After a couple hour delay in leaving
our now traditional Grass Valley stopover point friend Michael
and I finally reached the Playa about 6 PM opening day, thankfully
with still enough daylight to set up camp. The trip was pleasingly
uneventful, and once again the last tiny town was left behind
and the cars on the road slowed at the improvised special event
exit into the Playa. The line of vehicles to the gate inched along,
giving me a chance to look around and notice the weather was better
than last year on the way in. The first layer of greeters told
us to have our tickets in hand, next we were herded into lines
depending on the size of our vehicles. Several layers of greeters
sorted out the categories of vehicles by size and directed them
to different lanes.
Most vehicle were at least casually searched, primarily for stowaways but also for obvious weapons and large fireworks.
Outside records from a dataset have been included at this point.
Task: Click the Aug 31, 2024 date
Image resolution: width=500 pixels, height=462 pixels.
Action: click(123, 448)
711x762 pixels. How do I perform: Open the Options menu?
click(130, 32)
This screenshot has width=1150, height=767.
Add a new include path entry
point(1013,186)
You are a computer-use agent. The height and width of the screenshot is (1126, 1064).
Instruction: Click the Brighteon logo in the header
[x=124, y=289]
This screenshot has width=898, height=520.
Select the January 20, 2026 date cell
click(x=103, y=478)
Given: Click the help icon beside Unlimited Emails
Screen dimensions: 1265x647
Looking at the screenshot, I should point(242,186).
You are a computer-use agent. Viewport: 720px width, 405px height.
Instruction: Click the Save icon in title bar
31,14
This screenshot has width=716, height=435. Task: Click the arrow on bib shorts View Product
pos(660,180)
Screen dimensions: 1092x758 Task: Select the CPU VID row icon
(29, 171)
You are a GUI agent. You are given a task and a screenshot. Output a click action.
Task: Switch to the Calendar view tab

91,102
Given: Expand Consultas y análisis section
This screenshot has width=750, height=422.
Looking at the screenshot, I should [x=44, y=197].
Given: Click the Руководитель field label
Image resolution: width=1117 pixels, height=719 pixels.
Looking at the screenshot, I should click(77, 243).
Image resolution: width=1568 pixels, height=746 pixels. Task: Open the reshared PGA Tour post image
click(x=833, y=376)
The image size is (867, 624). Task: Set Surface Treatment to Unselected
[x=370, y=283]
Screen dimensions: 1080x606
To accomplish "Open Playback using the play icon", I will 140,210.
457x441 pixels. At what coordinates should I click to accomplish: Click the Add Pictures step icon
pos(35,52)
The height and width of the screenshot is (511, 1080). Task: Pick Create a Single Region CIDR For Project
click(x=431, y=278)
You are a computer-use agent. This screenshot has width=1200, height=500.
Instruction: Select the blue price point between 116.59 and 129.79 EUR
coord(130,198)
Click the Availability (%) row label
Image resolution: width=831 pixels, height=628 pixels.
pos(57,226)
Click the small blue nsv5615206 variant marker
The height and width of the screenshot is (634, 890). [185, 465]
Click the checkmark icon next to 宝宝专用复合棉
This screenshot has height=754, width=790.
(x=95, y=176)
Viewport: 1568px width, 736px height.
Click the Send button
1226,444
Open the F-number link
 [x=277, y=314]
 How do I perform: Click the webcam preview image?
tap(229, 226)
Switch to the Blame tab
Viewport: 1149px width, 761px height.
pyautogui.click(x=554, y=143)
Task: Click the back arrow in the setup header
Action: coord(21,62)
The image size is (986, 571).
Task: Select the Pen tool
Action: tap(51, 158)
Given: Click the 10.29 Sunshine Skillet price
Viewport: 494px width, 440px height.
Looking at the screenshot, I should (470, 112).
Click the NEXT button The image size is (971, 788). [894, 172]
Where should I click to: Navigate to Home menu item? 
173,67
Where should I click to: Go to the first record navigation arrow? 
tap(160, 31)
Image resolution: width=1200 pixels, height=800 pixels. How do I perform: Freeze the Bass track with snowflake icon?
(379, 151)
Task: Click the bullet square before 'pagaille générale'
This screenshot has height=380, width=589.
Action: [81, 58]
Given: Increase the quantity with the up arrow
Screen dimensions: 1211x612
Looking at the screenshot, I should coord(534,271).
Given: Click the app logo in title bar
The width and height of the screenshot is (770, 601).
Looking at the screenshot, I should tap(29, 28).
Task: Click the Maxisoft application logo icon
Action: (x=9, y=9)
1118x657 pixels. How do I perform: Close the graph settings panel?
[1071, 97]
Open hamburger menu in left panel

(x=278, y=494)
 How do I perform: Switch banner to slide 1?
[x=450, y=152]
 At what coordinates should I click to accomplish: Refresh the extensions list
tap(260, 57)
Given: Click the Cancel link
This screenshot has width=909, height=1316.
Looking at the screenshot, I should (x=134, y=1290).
I was stopped by someone who motioned me forward until my bumper almost touched him, he had me open my trunk and I got out to watch what he did. Rather than try to take apart my carefully fitted layers of tarps, tents, and containers of supplies he reached in up to his shoulder and apparently groped about whatever hollows he found, while making good humor of it and watching my reaction. I stood watching him with mild amusement, trying to remember if there was anything sharp he might encounter. It was not an intimidating thing like going through Customs where people enjoy bullying you, it was more of a humorous encounter for people who had no stowaways, rifles, or skyrockets.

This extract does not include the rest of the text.